季題「猪」で冬。蚯蚓も夏の季題だが、ここでは猪が一句の中心。山から現れた猪が畑のあれこれを食い荒らしたり、あちこちで悪さをするのだけれど、それが、名園といわれるようなお屋敷のお庭に入り込んで、蚯蚓を掘り散らかしている。いまそのお庭にいて、ここが猪に掘り返されたところです、などという話を聞いているところ。

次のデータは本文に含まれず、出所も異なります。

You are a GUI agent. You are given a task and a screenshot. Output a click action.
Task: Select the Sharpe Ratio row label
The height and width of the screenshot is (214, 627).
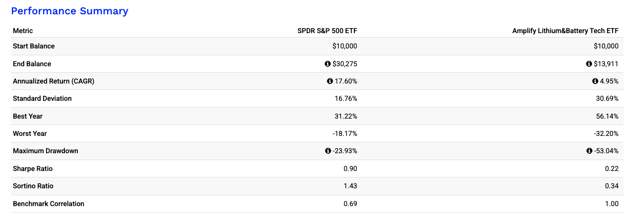click(x=33, y=169)
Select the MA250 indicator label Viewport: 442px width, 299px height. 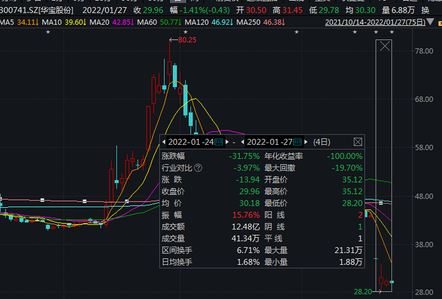248,22

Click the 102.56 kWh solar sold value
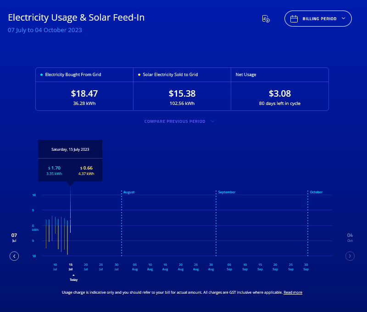(x=182, y=104)
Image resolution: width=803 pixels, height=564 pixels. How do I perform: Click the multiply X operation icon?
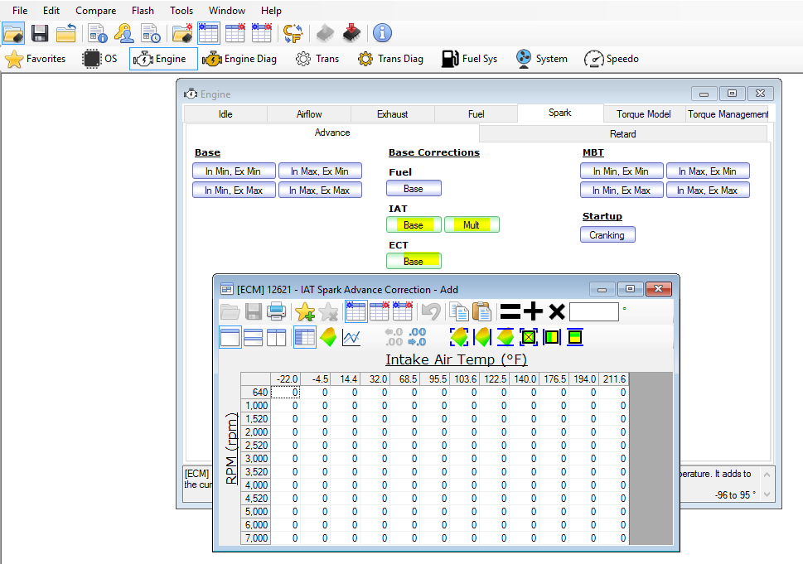(557, 311)
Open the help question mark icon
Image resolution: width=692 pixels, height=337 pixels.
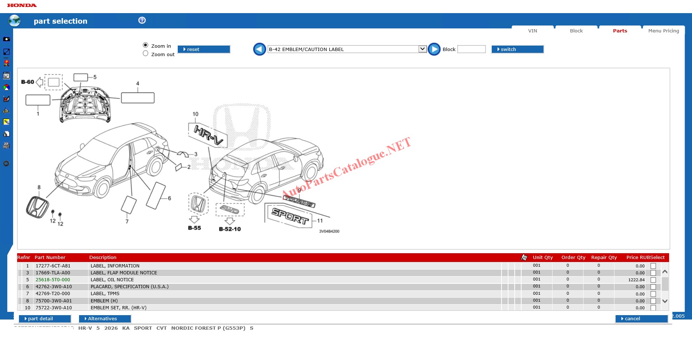142,20
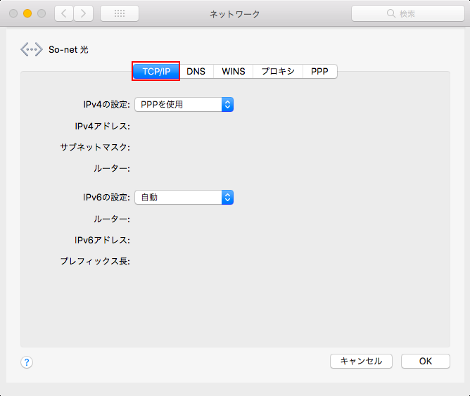Minimize window with the yellow button

[x=27, y=13]
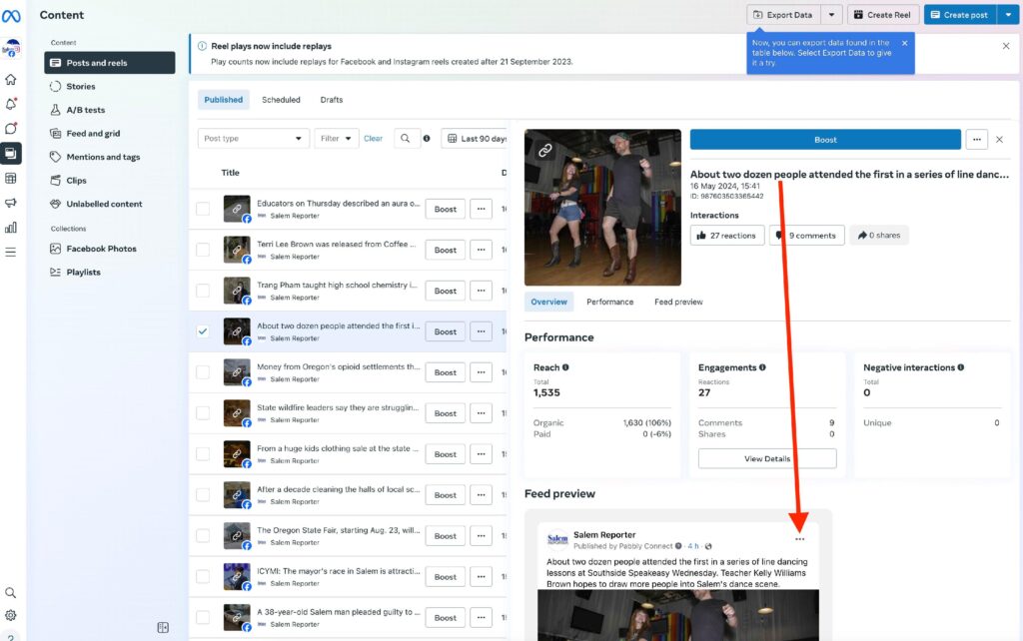Select checkbox for 'Educators on Thursday' post

[x=203, y=209]
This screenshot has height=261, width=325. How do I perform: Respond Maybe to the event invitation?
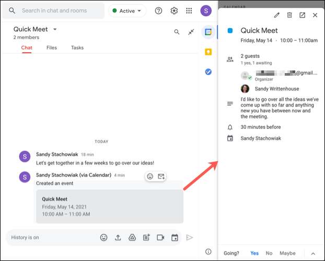click(287, 253)
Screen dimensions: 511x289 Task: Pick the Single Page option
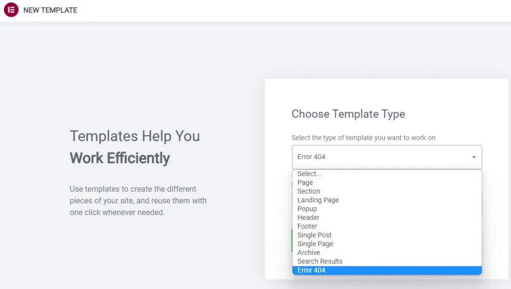[x=315, y=244]
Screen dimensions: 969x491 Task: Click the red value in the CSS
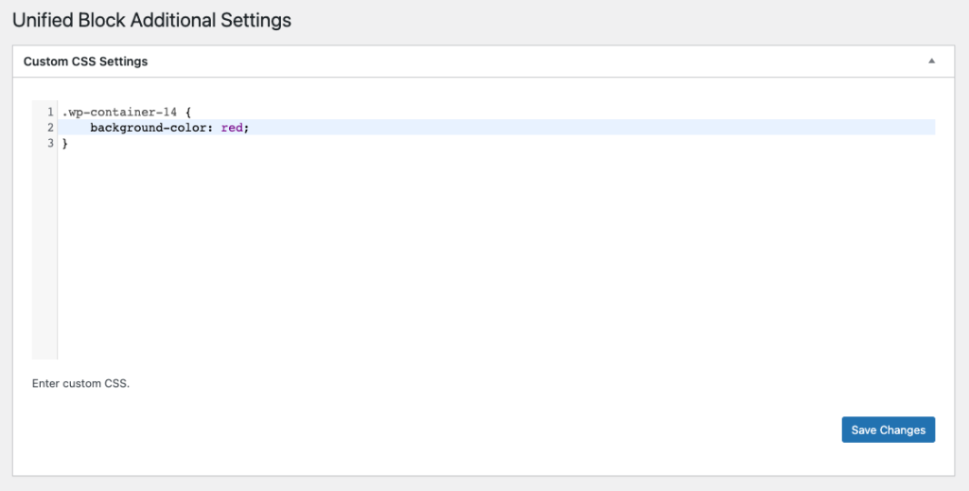(x=232, y=128)
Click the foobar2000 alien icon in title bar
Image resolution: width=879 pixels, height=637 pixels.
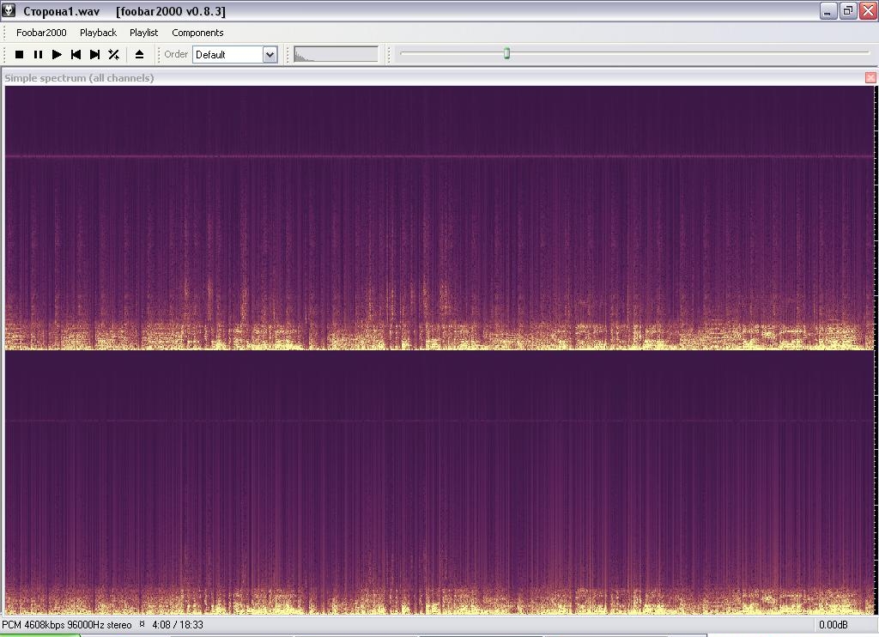click(x=9, y=11)
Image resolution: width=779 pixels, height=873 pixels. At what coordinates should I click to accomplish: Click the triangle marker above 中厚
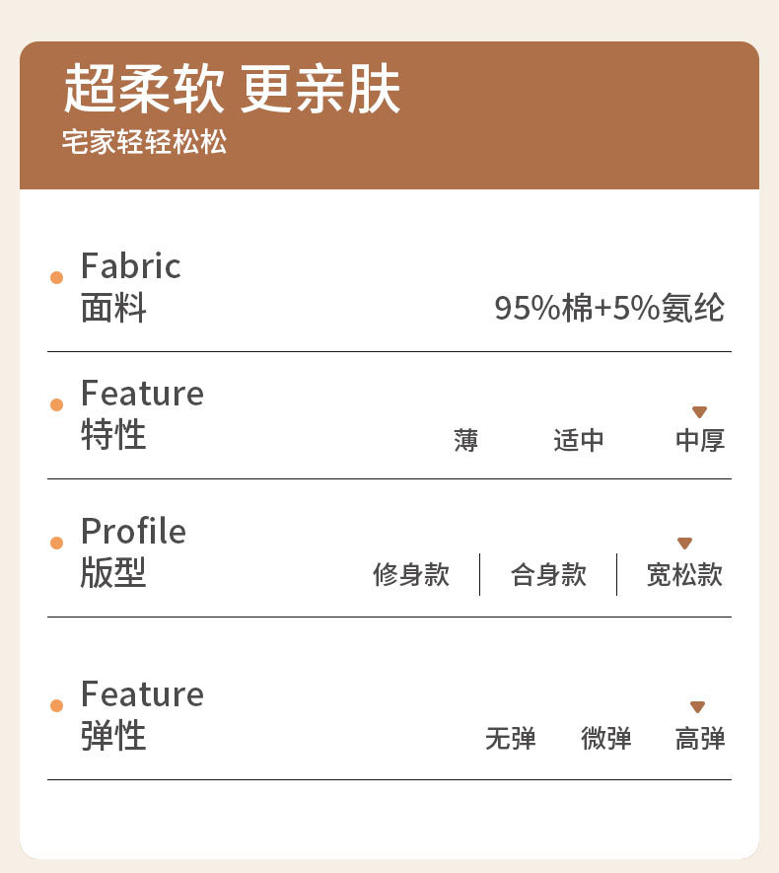coord(699,412)
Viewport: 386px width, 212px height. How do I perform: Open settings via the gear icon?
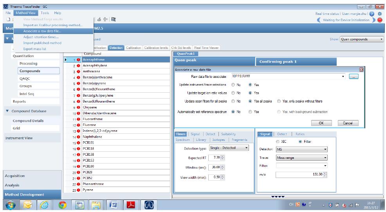379,14
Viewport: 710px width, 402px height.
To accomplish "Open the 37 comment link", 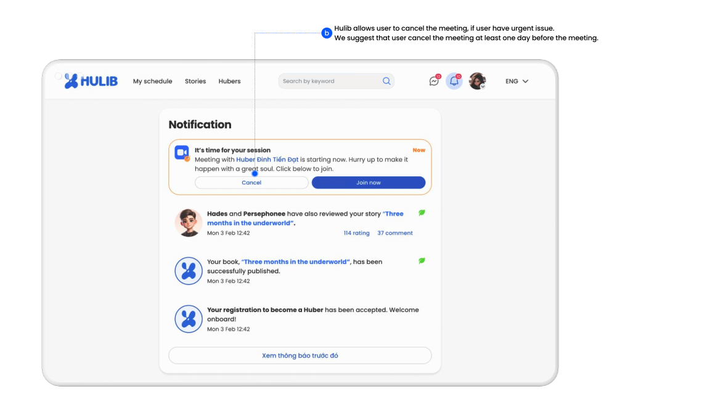I will pyautogui.click(x=395, y=233).
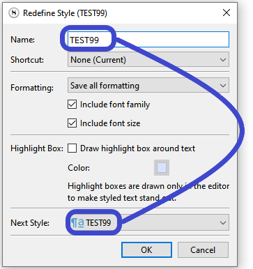The image size is (253, 269).
Task: Click the Formatting combo box chevron
Action: coord(223,86)
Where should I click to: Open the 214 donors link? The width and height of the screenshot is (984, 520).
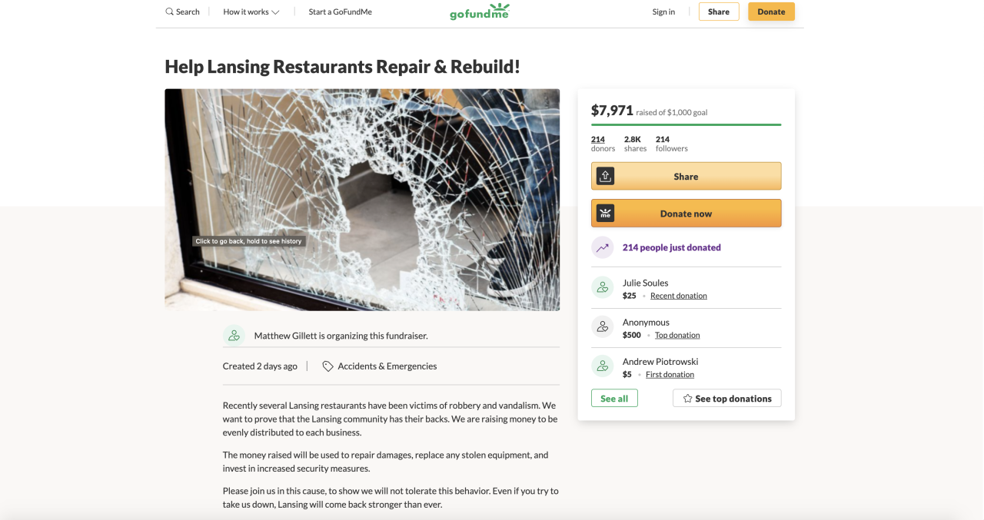point(598,139)
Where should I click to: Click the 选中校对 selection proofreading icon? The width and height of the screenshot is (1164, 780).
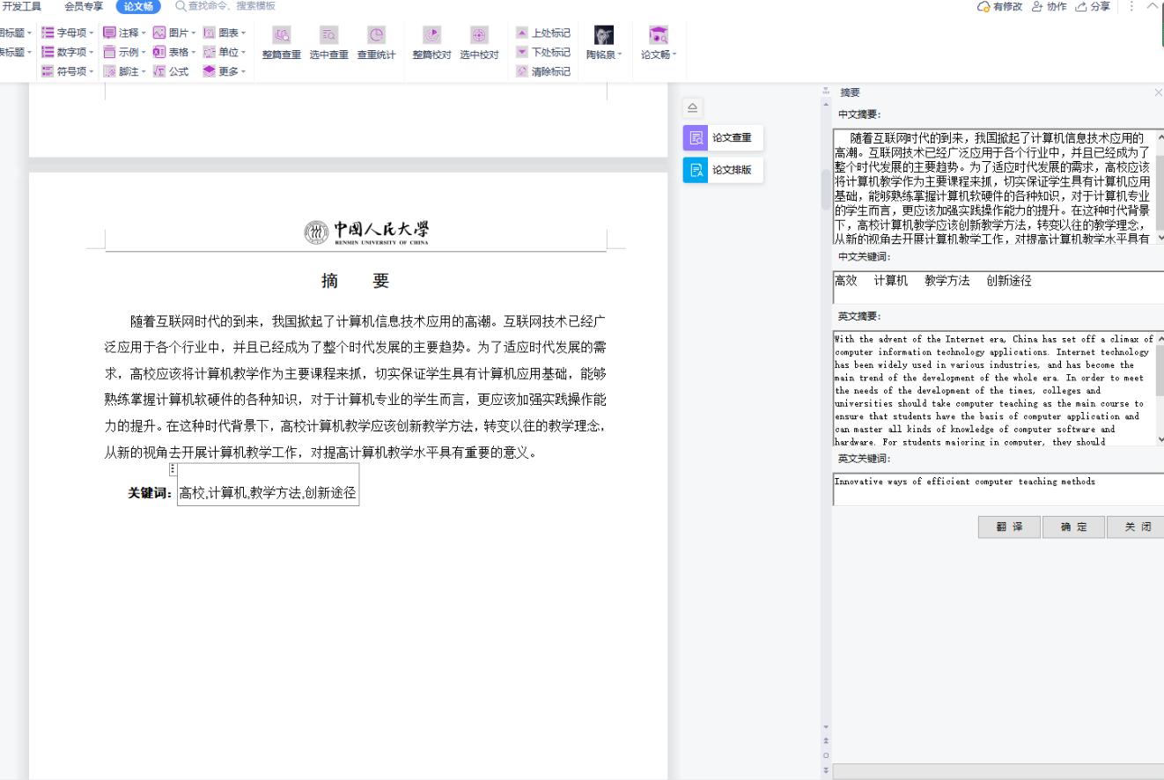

「御庭」とすることで、単にそのへんの民家の庭先に入り込んだのではなくて、庭園として管理されているところとか、あるいは大きなお屋敷に付属する庭であることがわかる。そんなところまで猪が現れて、という気持ちの動きもあるのだけれど、それを表に出してあれこれ言わなくても、こんなところに猪が、という感じはよく伝わっている。

土嚢から草生えさらに帰り花

季題「帰り花」で冬。狂い咲きの意で、単に帰り花といえば桜の狂い咲きをさすのだけど、この句ではどうか。
大水のときにつまれた土嚢から芽が出て草が生え、「さらに」帰り花、としたことで、自分は「その草がさらに、ときならぬ花を咲かせた」と読んだのだけど、「草生え」でいったん切れて、さらに「桜の帰り花」ではないかとの指摘もあって、確かにそうとも読めるなあと。

鳩サブレ膝に小春の南武線

季題「小春」で冬。南武線といい鳩サブレといい小道具で読ませるのかと言われそうだけど、しいて解説しろと言われれば、東海道線や中央線とちがって短時間で乗り降りする人が多いことから、あわただしい中にも、紙袋を膝にのせてひと駅かふた駅電車に乗りながら、冬のはじめのよい天気をひととき愉しんでいると感じられる点だろうか。じゃあ「総武線」ではダメなのかといわれるとウーンなのだけど、少なくとも「五能線」はないことは了解されるわけで。


(句帳から)

忘れ物取りに戻つて今朝の冬
カフェの窓すこし濡らして夕時雨


第101回深夜句会(10/13) [俳句]

(選句用紙から)

雨だれの地に触るる音蚯蚓鳴く

季題「蚯蚓鳴く」で秋。地虫鳴くとか蚯蚓鳴くとかって、実際の虫の音というより、何かそのような音がするように感じられる、という趣旨なのだけど、ここで描かれている風景は、秋の雨が降り続いていて、その雨だれが地に「触れる」そのあるかないかの触れる音がずっと続いているのと呼応するように、蚯蚓の鳴く音が続いているように感じられる、という句意。巧みなのは、地を穿つ音とか地に跳ねる音とか(ぴちゃっという音)ではなく、あるのかないのかわからないような、地に「触るる」音、を持ってきたところ。どんな音なのであろうか、と読み手は一瞬考えるわけだけど、その「どんな音なのであろうか」がそのまま、蚯蚓鳴くにつながっていく。

かつて見し案山子を描いてくれにけり

季題「案山子」で秋。ちょっと入り組んだ状況で、目の前に案山子があるわけではなく、自分と話している誰かが、かつてどこかで見た案山子を絵に描いてくれた、ということか。その案山子が、よほど変った姿かたちをしていたのであろう。それがどんな形なのか一向にわからないところに弱点があるのだけど、広告の裏とかスケッチブックとかに風変わりな案山子の絵を描いて、自分のために説明してくれた、という一連の所作に感興を覚える、ということなのだろう。